[Start of section]

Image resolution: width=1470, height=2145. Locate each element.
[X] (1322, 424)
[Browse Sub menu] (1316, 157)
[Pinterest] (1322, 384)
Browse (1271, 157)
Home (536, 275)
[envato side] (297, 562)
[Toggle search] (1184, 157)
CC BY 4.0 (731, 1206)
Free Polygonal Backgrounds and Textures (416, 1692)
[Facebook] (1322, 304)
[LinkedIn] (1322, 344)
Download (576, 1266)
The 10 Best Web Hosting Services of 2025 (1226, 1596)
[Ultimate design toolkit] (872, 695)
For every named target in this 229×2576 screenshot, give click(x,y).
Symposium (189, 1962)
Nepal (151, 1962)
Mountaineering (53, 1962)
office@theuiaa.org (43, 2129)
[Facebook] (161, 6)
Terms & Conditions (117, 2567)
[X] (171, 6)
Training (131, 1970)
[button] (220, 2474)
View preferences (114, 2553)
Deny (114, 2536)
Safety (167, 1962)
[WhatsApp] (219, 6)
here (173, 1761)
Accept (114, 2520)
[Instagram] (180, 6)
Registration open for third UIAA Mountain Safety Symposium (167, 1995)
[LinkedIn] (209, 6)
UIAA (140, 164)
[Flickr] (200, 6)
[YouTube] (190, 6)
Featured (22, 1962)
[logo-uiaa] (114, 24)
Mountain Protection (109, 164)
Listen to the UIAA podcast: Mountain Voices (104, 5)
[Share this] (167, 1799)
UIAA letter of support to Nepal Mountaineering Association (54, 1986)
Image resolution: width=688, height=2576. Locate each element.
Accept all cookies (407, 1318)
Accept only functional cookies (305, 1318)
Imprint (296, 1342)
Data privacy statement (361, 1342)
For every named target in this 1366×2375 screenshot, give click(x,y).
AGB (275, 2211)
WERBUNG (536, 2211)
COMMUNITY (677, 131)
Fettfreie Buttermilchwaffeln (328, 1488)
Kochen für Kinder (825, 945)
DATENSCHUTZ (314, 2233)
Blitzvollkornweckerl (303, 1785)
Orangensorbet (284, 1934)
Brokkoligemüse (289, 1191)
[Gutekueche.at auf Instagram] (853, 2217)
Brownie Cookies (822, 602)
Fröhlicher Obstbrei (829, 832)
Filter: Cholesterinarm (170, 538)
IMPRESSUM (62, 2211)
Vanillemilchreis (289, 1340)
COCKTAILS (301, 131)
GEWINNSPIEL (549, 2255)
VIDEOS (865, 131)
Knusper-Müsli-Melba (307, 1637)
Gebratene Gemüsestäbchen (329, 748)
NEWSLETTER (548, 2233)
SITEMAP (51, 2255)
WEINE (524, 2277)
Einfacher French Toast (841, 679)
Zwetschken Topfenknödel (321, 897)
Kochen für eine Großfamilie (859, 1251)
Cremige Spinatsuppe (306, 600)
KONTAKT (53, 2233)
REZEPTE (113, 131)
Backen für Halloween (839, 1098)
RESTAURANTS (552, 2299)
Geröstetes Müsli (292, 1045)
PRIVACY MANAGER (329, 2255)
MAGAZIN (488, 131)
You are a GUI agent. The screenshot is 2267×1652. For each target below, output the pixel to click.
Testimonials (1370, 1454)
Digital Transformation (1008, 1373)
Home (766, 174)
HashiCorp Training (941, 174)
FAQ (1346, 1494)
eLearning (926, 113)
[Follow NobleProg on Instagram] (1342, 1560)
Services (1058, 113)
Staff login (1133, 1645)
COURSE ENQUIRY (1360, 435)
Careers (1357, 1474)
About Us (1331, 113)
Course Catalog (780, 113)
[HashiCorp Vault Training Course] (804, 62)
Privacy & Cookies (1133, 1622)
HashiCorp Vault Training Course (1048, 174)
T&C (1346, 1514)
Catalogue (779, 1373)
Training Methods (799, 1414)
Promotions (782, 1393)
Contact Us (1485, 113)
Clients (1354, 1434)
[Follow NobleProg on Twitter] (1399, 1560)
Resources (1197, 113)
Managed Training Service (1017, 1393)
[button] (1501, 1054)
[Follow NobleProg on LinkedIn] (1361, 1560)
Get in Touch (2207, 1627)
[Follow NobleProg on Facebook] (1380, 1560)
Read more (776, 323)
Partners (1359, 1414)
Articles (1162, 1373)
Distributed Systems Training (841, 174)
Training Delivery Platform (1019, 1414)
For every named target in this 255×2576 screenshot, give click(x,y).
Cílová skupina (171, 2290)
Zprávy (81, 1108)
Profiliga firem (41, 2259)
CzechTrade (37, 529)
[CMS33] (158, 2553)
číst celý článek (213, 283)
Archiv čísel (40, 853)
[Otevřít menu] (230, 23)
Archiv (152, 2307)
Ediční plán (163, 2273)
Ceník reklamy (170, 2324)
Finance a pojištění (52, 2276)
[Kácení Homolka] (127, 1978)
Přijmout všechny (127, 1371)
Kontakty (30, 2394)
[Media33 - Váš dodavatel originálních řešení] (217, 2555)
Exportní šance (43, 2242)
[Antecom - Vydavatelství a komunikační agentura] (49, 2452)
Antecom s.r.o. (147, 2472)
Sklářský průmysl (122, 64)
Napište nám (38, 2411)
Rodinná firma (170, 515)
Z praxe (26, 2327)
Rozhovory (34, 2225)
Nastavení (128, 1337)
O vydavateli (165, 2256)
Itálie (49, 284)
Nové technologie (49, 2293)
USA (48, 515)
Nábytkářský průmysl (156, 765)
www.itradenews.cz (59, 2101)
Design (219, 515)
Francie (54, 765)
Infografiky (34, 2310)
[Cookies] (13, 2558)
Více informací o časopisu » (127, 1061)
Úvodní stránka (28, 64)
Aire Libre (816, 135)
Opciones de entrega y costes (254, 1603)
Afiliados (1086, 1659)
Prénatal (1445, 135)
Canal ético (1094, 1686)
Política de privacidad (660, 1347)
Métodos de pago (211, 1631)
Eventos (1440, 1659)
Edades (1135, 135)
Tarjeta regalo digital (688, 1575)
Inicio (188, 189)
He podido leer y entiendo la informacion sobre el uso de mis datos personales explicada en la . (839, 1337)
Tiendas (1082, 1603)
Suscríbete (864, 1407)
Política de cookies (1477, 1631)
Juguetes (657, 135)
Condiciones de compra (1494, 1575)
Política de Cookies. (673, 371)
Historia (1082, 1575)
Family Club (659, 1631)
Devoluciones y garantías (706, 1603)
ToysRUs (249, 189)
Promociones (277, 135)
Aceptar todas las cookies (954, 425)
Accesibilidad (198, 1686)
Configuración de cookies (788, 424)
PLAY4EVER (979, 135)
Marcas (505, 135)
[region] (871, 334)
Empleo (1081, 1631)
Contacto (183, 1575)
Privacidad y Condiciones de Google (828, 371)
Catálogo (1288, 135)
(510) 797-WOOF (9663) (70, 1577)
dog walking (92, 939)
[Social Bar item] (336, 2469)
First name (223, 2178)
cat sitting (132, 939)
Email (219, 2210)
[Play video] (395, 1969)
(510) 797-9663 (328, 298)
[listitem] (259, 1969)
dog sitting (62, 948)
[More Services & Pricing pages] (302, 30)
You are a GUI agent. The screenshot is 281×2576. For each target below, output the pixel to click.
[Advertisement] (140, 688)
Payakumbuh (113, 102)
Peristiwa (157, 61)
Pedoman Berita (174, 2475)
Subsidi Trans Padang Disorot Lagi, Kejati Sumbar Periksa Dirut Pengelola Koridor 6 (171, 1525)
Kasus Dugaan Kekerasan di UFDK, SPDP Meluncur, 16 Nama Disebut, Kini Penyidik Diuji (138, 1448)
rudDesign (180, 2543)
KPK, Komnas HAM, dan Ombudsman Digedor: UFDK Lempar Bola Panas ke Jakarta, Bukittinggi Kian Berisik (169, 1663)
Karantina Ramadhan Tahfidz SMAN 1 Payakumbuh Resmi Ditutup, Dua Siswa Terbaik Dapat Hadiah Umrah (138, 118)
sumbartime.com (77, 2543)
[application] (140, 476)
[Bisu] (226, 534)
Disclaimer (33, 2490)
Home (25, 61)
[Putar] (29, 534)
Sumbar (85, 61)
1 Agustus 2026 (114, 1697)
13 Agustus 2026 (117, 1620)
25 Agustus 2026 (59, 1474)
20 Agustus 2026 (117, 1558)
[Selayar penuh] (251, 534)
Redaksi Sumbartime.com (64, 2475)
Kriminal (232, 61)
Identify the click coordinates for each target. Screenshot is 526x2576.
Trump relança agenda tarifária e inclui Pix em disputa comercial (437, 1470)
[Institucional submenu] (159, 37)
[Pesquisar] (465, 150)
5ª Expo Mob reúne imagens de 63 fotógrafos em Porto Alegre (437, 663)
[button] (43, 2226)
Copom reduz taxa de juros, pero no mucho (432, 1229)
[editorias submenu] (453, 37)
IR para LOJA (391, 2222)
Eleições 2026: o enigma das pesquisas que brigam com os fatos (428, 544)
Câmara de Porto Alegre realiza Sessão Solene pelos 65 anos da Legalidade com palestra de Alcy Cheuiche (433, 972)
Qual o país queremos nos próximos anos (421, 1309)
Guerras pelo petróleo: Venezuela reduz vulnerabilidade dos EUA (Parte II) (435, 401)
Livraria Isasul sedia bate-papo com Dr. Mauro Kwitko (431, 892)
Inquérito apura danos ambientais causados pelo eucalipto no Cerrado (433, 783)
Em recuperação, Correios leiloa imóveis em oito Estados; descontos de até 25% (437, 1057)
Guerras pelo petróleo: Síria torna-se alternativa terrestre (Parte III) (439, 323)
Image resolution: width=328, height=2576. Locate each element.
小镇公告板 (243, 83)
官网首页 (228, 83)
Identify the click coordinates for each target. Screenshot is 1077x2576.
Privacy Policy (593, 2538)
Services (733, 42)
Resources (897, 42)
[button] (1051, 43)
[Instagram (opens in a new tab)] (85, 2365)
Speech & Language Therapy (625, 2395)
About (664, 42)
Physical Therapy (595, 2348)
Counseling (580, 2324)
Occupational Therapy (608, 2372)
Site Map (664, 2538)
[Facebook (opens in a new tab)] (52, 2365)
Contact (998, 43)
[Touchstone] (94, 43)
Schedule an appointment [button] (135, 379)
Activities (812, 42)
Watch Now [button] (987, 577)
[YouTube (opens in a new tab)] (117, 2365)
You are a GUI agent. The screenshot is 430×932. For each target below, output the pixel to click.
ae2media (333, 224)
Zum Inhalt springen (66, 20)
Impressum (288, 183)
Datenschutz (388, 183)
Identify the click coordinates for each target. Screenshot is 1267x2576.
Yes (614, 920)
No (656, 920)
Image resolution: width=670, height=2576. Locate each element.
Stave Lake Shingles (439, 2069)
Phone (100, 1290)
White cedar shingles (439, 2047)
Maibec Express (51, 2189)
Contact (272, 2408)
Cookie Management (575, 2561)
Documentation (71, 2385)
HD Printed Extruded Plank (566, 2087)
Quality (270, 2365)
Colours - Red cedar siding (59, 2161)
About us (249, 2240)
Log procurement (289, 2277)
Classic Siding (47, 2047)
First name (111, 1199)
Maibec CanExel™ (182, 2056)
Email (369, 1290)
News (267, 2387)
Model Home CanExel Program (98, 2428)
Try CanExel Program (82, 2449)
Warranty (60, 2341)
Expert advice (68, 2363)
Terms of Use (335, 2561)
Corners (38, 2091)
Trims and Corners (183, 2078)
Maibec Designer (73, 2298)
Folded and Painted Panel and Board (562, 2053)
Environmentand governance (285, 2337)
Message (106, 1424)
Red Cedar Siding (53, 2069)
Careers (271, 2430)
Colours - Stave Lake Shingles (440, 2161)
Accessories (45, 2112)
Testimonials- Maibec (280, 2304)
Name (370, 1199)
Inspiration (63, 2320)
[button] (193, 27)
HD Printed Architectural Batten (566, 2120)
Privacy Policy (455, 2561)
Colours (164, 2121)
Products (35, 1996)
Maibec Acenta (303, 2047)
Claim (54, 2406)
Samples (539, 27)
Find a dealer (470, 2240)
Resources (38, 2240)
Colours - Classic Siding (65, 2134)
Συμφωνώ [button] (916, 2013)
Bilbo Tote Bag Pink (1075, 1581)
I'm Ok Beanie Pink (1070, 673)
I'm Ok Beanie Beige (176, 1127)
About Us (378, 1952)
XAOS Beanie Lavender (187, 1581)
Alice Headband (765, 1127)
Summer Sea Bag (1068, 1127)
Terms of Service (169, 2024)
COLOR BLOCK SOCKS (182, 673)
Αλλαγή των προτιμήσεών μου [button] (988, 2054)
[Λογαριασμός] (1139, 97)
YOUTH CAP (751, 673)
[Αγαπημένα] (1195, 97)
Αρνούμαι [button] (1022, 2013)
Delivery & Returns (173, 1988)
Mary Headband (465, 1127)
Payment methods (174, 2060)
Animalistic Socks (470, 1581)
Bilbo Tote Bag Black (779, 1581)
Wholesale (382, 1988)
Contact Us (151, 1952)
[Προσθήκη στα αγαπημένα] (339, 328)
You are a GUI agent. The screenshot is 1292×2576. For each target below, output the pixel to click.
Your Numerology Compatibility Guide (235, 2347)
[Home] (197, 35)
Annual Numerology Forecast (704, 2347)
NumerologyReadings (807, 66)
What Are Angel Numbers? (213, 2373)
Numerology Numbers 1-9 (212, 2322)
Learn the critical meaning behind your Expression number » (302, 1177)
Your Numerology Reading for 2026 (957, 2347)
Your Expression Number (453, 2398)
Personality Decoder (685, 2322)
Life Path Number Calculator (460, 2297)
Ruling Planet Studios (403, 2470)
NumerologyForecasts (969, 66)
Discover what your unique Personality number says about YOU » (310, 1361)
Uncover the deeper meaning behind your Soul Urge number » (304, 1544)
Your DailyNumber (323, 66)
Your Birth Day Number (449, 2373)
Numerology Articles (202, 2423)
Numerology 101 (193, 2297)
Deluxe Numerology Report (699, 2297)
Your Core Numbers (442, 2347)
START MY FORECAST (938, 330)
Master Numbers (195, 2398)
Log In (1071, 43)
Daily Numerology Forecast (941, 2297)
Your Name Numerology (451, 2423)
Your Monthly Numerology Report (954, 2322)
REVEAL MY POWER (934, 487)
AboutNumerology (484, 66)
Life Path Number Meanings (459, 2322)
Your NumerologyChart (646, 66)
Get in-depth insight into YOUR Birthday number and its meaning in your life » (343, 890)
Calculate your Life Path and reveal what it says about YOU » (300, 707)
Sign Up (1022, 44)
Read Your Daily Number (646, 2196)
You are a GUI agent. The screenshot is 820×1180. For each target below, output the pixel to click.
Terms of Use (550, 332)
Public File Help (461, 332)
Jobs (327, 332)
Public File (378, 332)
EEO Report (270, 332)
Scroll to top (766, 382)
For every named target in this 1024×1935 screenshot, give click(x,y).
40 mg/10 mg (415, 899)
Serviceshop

[End of section]

ASSIGNED TASK:
Give only the number of lines in the material above that hold the word "Nepal".

ANSWER AREA:
2